▸ **Aim of the task**:
Convert the material from the line containing "This screenshot has height=759, width=1568." up to and including the line containing "Action: 111,350" into a JSON list of strings with one string per line, skipping blank lines and leaving out the pictures.

▸ **Material for this exercise**:

========================================

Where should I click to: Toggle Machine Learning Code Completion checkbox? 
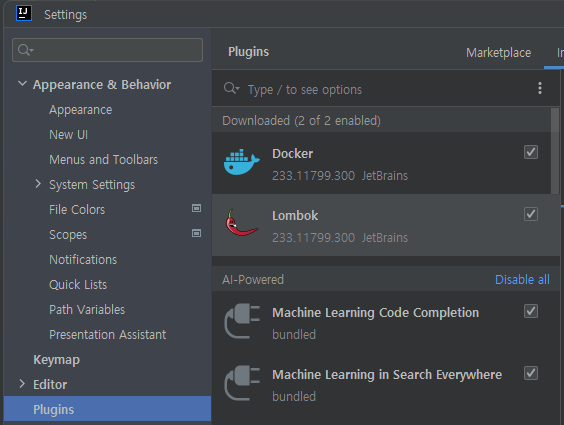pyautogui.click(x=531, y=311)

========================================

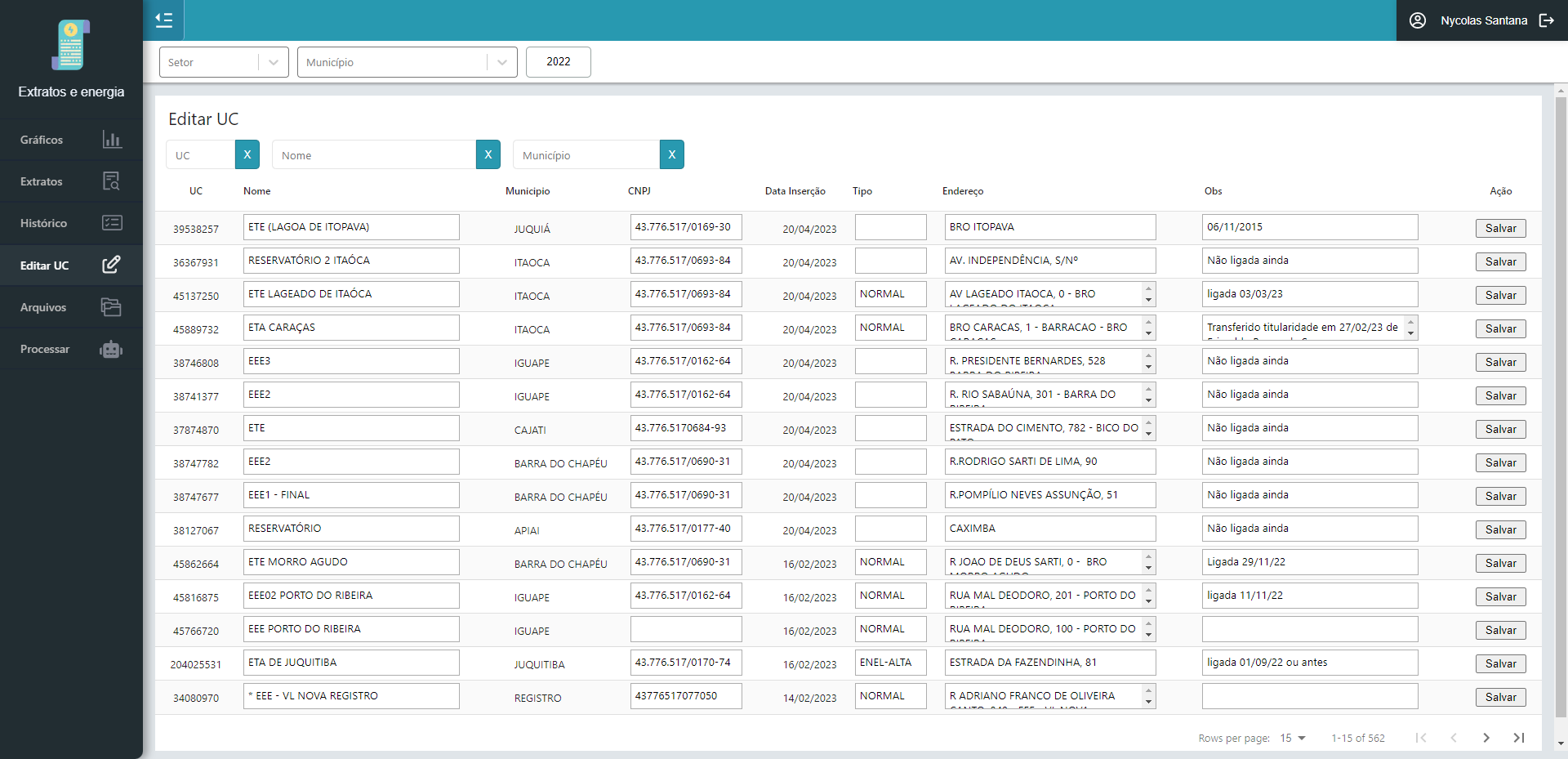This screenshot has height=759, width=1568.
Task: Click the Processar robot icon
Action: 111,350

========================================

▸ **Output**:
[
  "This screenshot has height=759, width=1568.",
  "Task: Click the Processar robot icon",
  "Action: 111,350"
]